Ce nouveau roman de l’auteur algérien (Julliard, juillet 2018) est une vertigineuse et bouleversante plongée dans l’âme d’un kamikaze chez qui tout sentiment humain n’a cependant pas totalement disparu.
Khalil et Driss son ami d’enfance qui ont grandi à Molenbeek dans la banlieue de Bruxelles, font route, en compagnie de deux Syriens, vers Paris au Stade de France où auront lieu les attentats du 13 novembre 2015. En chemin, tandis que la radio de la voiture qui les transporte diffuse des sourates du Coran et de la musique pieuse, les deux amis se remémorent leur vie de misère et de frustrations. La haine les submerge contre cette société qui les méprise et les écrase. Ils ont décidé de le lui faire payer au prix du sang et pour cela de se sacrifier. Ils se récitent en silence la chahada* ponctuée de nombreux taqbir*. Driss et leurs frères réussiront leur terrible « mission ». Khalil, malgré trois tentatives ne parviendra pas à faire exploser sa ceinture d’explosifs.

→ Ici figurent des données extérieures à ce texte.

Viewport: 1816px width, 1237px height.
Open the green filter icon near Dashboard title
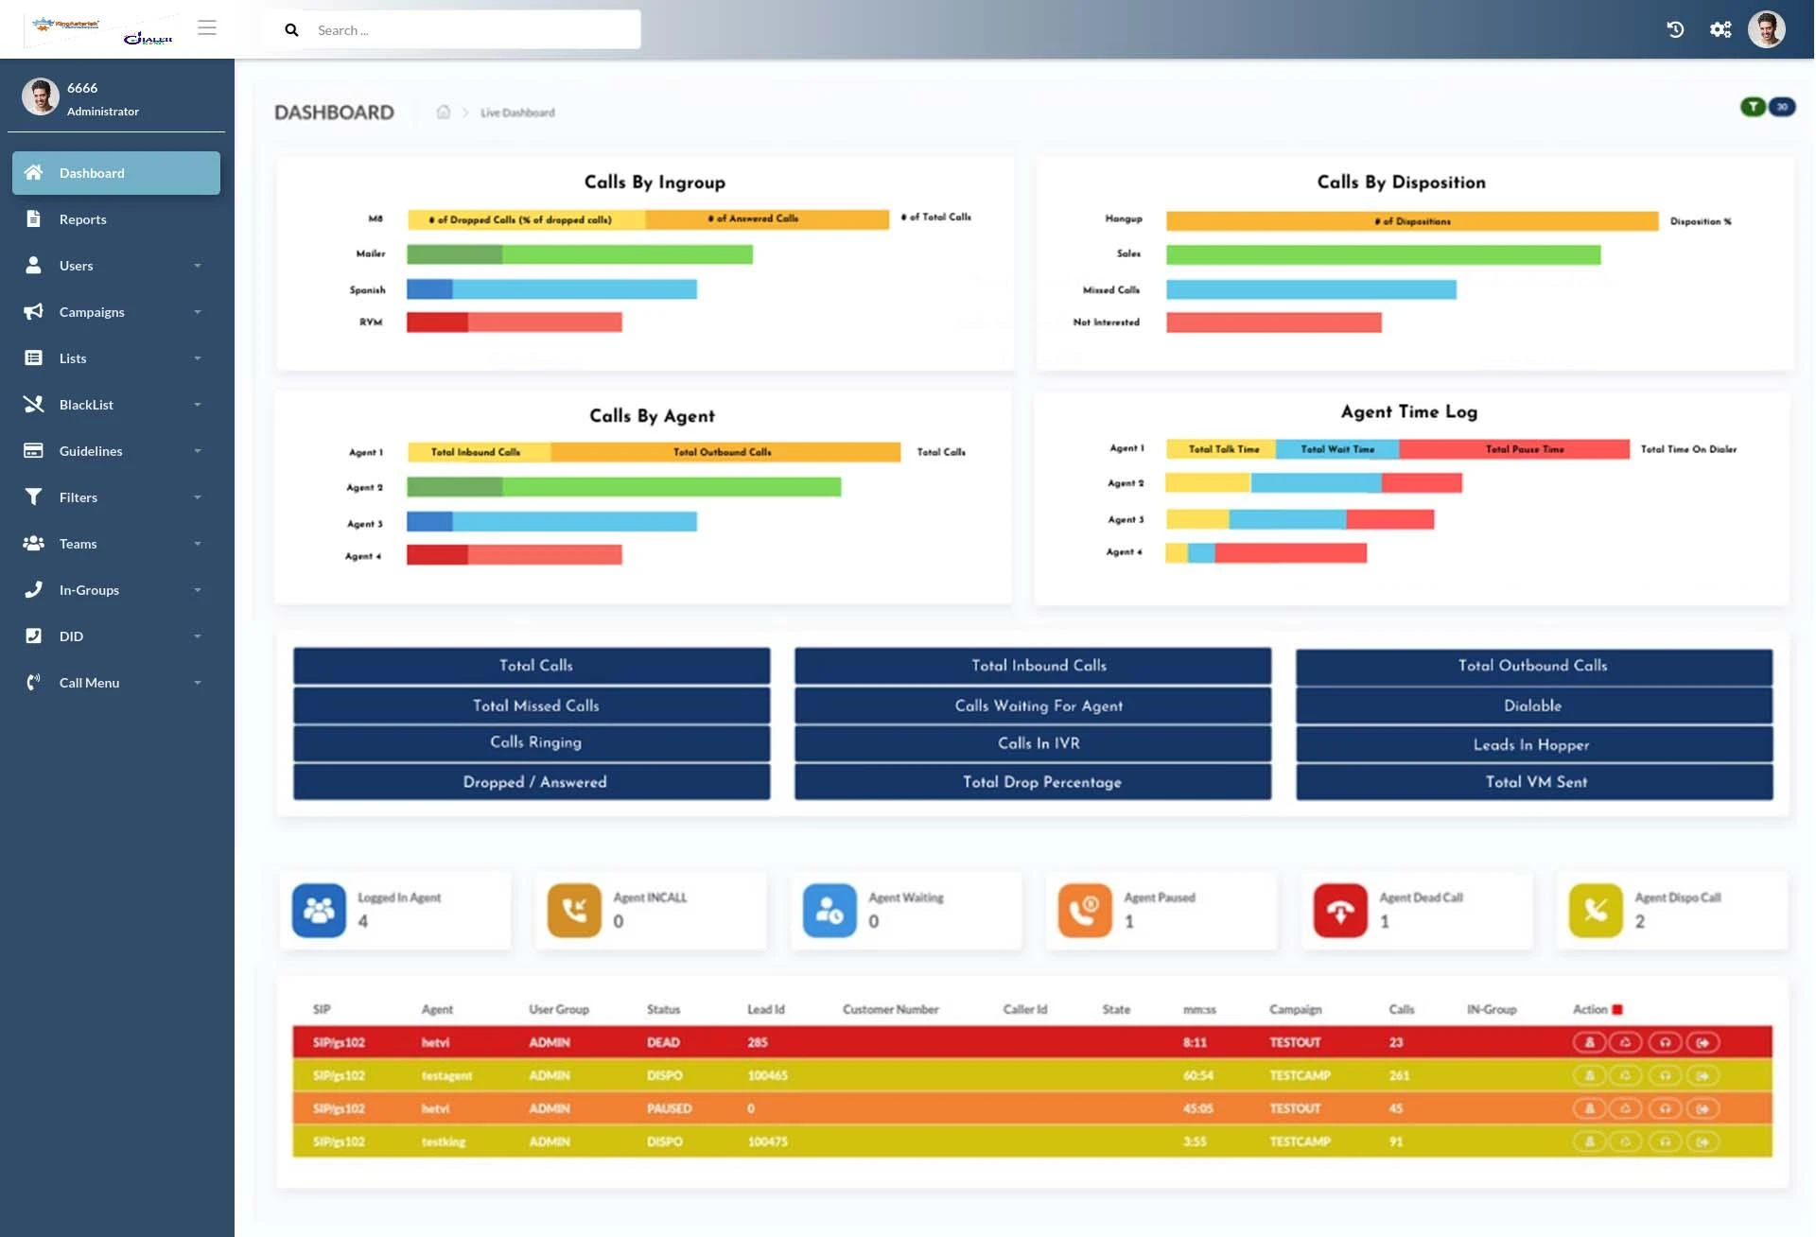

Sa hantise est d’être considéré par son émir comme un déserteur. Il n’en sera rien, une erreur ayant été commise, lui dit-on, dans le choix de la ceinture. Mais cette explication lui parait suspecte. L’auteur laisse planer le doute : en lui fournissant une ceinture désamorcée s’agissait-il de le mettre à l’épreuve? Une nouvelle « mission » lui sera proposée : faire un carnage lors d’un grand rassemblement festif à Marrakech afin de punir le Maroc de la mort sous la torture du cheikh Sadek.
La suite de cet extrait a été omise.